▶ _WHAT YOU SHOULD DO_: Please say how many lines in the records below contain the word "with". Give the number and nothing more.

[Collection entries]
◇ ◇ ◇ ◇ ◇ ◇ ◇
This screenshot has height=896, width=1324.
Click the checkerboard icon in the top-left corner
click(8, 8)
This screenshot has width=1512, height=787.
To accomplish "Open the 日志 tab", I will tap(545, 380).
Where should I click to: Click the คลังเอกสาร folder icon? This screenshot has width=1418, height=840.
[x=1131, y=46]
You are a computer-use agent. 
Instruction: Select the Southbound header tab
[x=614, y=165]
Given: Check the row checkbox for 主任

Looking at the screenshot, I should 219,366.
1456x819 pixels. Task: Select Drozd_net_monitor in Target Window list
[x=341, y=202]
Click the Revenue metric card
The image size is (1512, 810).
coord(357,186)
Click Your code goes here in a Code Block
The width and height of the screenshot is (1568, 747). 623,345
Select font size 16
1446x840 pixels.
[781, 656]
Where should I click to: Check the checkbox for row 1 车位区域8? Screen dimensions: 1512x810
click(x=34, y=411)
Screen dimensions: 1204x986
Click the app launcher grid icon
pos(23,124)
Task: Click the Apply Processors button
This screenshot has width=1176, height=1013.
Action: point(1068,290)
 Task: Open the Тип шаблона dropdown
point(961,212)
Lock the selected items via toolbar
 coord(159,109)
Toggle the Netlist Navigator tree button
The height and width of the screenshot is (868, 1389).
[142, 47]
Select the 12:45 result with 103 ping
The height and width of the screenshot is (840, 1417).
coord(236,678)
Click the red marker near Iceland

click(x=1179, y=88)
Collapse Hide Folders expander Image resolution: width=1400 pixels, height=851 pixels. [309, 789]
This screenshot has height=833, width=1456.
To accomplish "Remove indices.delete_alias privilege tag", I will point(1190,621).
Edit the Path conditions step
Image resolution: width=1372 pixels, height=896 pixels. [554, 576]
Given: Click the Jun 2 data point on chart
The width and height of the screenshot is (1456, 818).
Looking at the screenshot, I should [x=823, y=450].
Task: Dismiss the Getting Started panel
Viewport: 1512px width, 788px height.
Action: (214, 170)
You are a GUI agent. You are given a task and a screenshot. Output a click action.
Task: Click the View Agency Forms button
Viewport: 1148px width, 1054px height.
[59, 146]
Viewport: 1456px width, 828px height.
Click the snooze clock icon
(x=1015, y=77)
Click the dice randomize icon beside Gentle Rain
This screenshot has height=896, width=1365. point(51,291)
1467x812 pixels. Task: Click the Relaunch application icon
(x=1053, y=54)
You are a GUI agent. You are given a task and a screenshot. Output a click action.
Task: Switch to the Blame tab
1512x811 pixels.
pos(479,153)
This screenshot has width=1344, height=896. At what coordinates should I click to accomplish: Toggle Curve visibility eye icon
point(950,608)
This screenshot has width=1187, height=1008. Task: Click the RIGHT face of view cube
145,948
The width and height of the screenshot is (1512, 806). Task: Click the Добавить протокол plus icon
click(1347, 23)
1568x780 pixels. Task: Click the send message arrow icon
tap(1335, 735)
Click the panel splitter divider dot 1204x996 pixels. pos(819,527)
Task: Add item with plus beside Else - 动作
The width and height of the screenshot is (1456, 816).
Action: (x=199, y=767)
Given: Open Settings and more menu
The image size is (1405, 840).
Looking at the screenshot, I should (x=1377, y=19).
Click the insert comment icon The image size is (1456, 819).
◇ ◇ ◇ ◇ ◇ ◇ ◇
▶ _RESULT FOR THIS EXERCISE_: 2